Starting Tuesday, you can bring the heist flick Takers home on DVD and Blu-Ray courtesy of Sony Home Entertainment. What's inside for the taking? I open up the Blu-Ray version to help you find out!

The Film

Takers could have been a really great, great movie. Any film that's led by Golden Globe nominee Idris Elba (Luther) is going to have at least one good performance, but adding in Paul Walker (Fast & Furious) and Michael Ealy (FlashForward) had me waiting for this one with bated breath. I couldn't wait to see it...

...and I couldn't believe I'd waited so long for it when it was over.

Although it does have an impressive cast, Takers is a movie that's more concerned with looking cool than having any particular substance. It completely wastes the acting talents of everyone involved, simply because there's really not a lot of acting involved. If you can shoot, run around, and posture, you can get by just fine. (Chris Brown and T.I., not primarily actors, acquit themselves well enough, all things considered, especially Brown, who is asked to perform one of the film's more impressive stunt sequences.) It's a pretty generic heist movie, except there's a lot more explosions and gunfire to be had, including a massive, head-spinning shootout near the conclusion. There are a pair of twists included, but if you've seen enough of these types of movies, you can guess them pretty early on. It's just an unremarkable film all around.

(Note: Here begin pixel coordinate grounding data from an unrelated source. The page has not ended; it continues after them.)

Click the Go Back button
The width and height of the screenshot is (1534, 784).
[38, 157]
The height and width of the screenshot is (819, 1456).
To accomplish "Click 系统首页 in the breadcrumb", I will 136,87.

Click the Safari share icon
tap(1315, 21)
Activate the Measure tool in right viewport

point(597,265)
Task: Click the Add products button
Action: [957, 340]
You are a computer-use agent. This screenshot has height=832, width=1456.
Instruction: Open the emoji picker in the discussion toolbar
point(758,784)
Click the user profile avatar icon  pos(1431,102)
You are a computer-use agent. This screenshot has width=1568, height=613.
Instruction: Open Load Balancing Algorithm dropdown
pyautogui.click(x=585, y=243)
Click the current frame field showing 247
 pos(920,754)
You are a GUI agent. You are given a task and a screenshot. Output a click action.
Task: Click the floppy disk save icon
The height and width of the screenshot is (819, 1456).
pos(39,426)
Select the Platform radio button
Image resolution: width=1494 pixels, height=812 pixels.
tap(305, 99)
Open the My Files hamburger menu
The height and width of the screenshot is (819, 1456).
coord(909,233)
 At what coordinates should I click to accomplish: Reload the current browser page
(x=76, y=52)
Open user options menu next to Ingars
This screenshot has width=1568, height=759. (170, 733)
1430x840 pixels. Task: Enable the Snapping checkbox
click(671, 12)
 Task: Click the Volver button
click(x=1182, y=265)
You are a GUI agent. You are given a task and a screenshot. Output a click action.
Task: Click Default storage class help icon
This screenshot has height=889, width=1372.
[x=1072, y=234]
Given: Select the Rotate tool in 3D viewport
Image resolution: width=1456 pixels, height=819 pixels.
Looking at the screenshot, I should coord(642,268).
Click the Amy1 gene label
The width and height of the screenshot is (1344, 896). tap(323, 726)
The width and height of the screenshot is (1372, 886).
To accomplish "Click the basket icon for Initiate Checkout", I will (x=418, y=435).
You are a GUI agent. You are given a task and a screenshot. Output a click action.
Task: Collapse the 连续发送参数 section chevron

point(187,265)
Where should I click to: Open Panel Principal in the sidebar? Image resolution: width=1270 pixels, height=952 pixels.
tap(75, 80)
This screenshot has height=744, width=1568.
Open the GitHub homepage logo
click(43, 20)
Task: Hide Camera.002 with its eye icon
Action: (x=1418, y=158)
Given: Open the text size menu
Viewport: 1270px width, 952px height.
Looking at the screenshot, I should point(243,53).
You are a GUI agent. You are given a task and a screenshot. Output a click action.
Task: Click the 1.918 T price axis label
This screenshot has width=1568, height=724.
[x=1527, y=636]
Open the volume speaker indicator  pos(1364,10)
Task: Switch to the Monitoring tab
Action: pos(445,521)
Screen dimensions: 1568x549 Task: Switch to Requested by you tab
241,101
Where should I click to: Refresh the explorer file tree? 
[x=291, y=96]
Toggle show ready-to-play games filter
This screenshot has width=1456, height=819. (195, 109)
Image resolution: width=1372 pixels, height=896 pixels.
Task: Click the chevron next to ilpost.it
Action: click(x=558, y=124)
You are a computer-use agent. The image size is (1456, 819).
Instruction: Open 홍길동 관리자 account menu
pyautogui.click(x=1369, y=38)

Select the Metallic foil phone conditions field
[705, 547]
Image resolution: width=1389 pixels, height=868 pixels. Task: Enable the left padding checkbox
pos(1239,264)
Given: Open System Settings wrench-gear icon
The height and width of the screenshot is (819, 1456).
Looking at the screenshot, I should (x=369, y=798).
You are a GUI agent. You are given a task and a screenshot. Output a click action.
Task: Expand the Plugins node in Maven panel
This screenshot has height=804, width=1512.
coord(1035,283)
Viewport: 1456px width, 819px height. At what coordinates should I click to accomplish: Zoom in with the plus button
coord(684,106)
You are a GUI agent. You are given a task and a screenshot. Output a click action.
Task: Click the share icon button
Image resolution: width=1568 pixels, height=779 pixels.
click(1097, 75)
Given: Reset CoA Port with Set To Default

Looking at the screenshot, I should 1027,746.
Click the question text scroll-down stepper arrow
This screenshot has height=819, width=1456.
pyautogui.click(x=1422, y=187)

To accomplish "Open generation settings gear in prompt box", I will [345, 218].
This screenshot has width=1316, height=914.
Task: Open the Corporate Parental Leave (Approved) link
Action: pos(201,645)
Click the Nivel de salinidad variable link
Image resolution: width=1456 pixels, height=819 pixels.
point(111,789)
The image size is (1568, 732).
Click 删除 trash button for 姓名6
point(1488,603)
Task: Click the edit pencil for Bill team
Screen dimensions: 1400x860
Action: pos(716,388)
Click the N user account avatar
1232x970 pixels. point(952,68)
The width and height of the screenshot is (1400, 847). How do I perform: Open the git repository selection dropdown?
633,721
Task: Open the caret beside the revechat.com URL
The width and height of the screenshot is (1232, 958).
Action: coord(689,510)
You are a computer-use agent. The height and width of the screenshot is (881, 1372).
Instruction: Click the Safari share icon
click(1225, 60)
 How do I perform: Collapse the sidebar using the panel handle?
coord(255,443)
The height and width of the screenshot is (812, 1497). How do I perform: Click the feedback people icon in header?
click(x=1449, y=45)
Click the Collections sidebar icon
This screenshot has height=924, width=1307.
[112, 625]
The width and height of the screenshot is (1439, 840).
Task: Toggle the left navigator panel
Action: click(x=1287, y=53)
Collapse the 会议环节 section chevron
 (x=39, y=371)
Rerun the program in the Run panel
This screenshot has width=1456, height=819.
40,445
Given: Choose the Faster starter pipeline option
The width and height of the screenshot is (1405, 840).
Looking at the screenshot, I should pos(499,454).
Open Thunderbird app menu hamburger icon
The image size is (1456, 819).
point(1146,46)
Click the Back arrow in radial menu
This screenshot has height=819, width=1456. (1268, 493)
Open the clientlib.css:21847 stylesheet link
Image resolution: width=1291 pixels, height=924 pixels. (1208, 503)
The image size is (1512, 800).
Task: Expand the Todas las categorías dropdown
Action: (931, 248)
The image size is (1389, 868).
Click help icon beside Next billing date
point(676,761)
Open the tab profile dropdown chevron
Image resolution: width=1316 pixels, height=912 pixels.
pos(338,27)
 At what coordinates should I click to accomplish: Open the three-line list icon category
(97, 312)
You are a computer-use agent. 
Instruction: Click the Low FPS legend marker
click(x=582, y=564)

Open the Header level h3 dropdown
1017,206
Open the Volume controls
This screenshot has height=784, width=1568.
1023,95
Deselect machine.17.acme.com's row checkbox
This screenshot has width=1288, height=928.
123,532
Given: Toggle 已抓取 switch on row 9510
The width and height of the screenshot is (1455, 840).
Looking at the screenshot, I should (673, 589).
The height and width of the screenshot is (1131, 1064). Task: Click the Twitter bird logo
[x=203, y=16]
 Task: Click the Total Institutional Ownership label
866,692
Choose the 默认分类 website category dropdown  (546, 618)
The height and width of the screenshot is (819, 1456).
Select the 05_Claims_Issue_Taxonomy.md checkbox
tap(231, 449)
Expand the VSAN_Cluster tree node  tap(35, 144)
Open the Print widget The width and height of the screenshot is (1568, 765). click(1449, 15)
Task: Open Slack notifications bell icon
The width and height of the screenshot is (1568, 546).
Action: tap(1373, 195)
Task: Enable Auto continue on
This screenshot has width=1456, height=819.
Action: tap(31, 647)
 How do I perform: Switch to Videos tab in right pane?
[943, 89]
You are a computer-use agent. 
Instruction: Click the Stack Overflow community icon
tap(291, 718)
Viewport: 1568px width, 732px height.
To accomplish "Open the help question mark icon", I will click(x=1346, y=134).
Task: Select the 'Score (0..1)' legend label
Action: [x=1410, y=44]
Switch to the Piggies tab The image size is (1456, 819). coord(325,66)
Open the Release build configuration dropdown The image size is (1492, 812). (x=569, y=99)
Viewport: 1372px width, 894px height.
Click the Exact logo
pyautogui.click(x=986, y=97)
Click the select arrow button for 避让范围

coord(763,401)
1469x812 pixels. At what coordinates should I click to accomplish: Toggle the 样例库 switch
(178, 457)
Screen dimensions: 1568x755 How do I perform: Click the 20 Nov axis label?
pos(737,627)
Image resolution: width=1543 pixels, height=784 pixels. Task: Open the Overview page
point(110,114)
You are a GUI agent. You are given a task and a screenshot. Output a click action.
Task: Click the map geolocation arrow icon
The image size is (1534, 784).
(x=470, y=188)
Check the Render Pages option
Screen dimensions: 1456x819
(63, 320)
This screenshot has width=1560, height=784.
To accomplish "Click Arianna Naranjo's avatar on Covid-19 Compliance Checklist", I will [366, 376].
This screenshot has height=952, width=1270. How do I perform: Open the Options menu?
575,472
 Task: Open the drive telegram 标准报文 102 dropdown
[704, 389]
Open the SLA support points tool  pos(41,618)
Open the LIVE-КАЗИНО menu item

That wouldn't necessarily bother me, as I love a good popcorn flick, especially with explosions. What pushes Takers over the line into unbearable territory is that director John Luessenhop is of the belief moving the camera around a lot makes things look even cooler. He moves the camera around a lot, and also enjoys quick cuts, so much that there were some scenes where I couldn't tell what was going on because of the direction. By the movie's end, I actually had motion sickness because there had been so much jarring camera movement.

This movie is a classic case of looking pretty but not having much on the inside. It would be a simple flop, if only it didn't have such a great cast. To not utilize their talents makes it even more of a disappointment, as such a waste is, pardon the pun, criminal.

The Blu-Ray Discs

The Blu-Ray box art resembles the film's poster, and it looks pretty cool. As this is a Blu-Ray release, there aren't any package issues to worry about.

Takers gets a reliable transfer; the strange color tints are part of the film and not a transfer defect. Dark colors come through strong, and there are a lot of them. Audio is understandable enough, though dialogue sounds softer than it is because it's contrasted against the loud soundtrack. This is a pretty good transfer; it's not the best I've ever seen, but it's better than what I remember from the theatrical release, down to being able to make out potholes in the street.

Specs-wise, this is a 2:40:1 widescreen HD transfer (even the special features are in HD), with audio tracks in English, French, Portuguese and Spanish, and subtitles in the same four languages. The special features only have English audio and English, Spanish and Portuguese subtitles.

The Special Features

There's not really much here compared to other releases. There's a "filmmaker and cast commentary," on which the only cast member is T.I. That was a letdown for me, as I was hoping to hear from some of the actors I went to the film to see.

The making-of featurette largely consists of the crew talking about how great and how cool all the actors are. After the third time either of those words gets dropped, it starts to sound disingenuous, not to mention boring. There's more talking from the crew than any of the actors, who try to go into greater detail but are also mostly just cheerleading. There are major spoilers in this as well, so don't watch it if you haven't seen the entire film first.

There's one other piece, "Take Action!", which looks at stunts specifically, and while it's interesting, it's not particularly memorable either - the kind of thing that you watch once, say "Oh, that was neat" and promptly forget about it. There's also a T.I. music video, which is nice if you're a fan of his music but isn't the kind of music video I'd watch more than once. Honestly, I think the song from the trailer ("The Mountain Movement" by Sharp Skills) works better than this piece.

If you're going to buy this movie at all, though, go for the Blu-Ray. Almost all these special features - except for the music video and the commentary - are Blu-Ray exclusive.

The Bottom Line

It's a so-so movie with so-so special features. It's not a bad choice for a movie night rental, but I'd only advise buying it if you're a fan of one of the actors involved and absolutely have to add it to your collection of their work.